*** STORED DATA

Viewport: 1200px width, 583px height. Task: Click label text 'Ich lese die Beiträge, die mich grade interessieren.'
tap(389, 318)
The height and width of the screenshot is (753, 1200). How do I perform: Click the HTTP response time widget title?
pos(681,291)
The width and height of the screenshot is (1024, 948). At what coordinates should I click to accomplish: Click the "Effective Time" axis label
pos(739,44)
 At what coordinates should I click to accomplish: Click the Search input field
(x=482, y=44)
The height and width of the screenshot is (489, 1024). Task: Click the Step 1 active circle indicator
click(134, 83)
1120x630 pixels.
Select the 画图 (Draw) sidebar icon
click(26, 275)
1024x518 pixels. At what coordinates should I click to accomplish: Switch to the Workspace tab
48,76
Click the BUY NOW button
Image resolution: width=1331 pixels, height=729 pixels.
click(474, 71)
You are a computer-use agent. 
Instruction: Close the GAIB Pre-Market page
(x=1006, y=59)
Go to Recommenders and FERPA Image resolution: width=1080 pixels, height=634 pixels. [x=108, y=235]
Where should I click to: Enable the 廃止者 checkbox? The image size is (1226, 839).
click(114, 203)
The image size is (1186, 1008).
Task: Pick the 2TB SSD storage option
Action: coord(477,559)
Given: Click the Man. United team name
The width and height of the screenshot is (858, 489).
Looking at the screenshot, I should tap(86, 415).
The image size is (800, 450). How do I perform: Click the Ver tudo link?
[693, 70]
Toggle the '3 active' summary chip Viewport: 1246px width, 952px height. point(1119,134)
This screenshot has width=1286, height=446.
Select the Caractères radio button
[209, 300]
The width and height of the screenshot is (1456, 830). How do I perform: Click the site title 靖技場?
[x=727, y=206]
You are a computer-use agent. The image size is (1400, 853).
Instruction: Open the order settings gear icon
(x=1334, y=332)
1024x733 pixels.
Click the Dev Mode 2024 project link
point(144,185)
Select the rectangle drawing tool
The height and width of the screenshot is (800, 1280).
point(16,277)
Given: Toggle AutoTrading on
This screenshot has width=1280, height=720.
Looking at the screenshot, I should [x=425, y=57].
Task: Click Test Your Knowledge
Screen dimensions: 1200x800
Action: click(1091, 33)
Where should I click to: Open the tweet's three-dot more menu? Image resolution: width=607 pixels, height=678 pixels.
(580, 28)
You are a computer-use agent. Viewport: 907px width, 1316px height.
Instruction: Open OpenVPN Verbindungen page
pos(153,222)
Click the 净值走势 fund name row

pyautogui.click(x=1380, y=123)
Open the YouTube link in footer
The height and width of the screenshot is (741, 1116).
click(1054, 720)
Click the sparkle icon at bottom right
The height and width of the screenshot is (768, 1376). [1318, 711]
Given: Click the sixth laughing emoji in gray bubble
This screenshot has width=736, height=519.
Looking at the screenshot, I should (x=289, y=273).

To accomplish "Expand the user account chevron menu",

******

(WHAT IS BEING ASKED)
The response should consist of all the entries, transcribed exactly.

(OUTPUT)
Viewport: 1200px width, 583px height. Task: Click label text 'Ich lese die Beiträge, die mich grade interessieren.'
tap(389, 318)
The height and width of the screenshot is (753, 1200). How do I perform: Click the HTTP response time widget title?
pos(681,291)
The width and height of the screenshot is (1024, 948). At what coordinates should I click to accomplish: Click the "Effective Time" axis label
pos(739,44)
 At what coordinates should I click to accomplish: Click the Search input field
(x=482, y=44)
The height and width of the screenshot is (489, 1024). Task: Click the Step 1 active circle indicator
click(134, 83)
1120x630 pixels.
Select the 画图 (Draw) sidebar icon
click(26, 275)
1024x518 pixels. At what coordinates should I click to accomplish: Switch to the Workspace tab
48,76
Click the BUY NOW button
Image resolution: width=1331 pixels, height=729 pixels.
click(474, 71)
You are a computer-use agent. 
Instruction: Close the GAIB Pre-Market page
(x=1006, y=59)
Go to Recommenders and FERPA Image resolution: width=1080 pixels, height=634 pixels. [x=108, y=235]
Where should I click to: Enable the 廃止者 checkbox? The image size is (1226, 839).
click(114, 203)
The image size is (1186, 1008).
Task: Pick the 2TB SSD storage option
Action: coord(477,559)
Given: Click the Man. United team name
The width and height of the screenshot is (858, 489).
Looking at the screenshot, I should tap(86, 415).
The image size is (800, 450). How do I perform: Click the Ver tudo link?
[693, 70]
Toggle the '3 active' summary chip Viewport: 1246px width, 952px height. point(1119,134)
This screenshot has width=1286, height=446.
Select the Caractères radio button
[209, 300]
The width and height of the screenshot is (1456, 830). How do I perform: Click the site title 靖技場?
[x=727, y=206]
You are a computer-use agent. The image size is (1400, 853).
Instruction: Open the order settings gear icon
(x=1334, y=332)
1024x733 pixels.
Click the Dev Mode 2024 project link
point(144,185)
Select the rectangle drawing tool
The height and width of the screenshot is (800, 1280).
point(16,277)
Given: Toggle AutoTrading on
This screenshot has width=1280, height=720.
Looking at the screenshot, I should [x=425, y=57].
Task: Click Test Your Knowledge
Screen dimensions: 1200x800
Action: click(1091, 33)
Where should I click to: Open the tweet's three-dot more menu? Image resolution: width=607 pixels, height=678 pixels.
(580, 28)
You are a computer-use agent. Viewport: 907px width, 1316px height.
Instruction: Open OpenVPN Verbindungen page
pos(153,222)
Click the 净值走势 fund name row

pyautogui.click(x=1380, y=123)
Open the YouTube link in footer
The height and width of the screenshot is (741, 1116).
click(1054, 720)
Click the sparkle icon at bottom right
The height and width of the screenshot is (768, 1376). [1318, 711]
Given: Click the sixth laughing emoji in gray bubble
This screenshot has width=736, height=519.
Looking at the screenshot, I should (x=289, y=273).

To accomplish "Expand the user account chevron menu",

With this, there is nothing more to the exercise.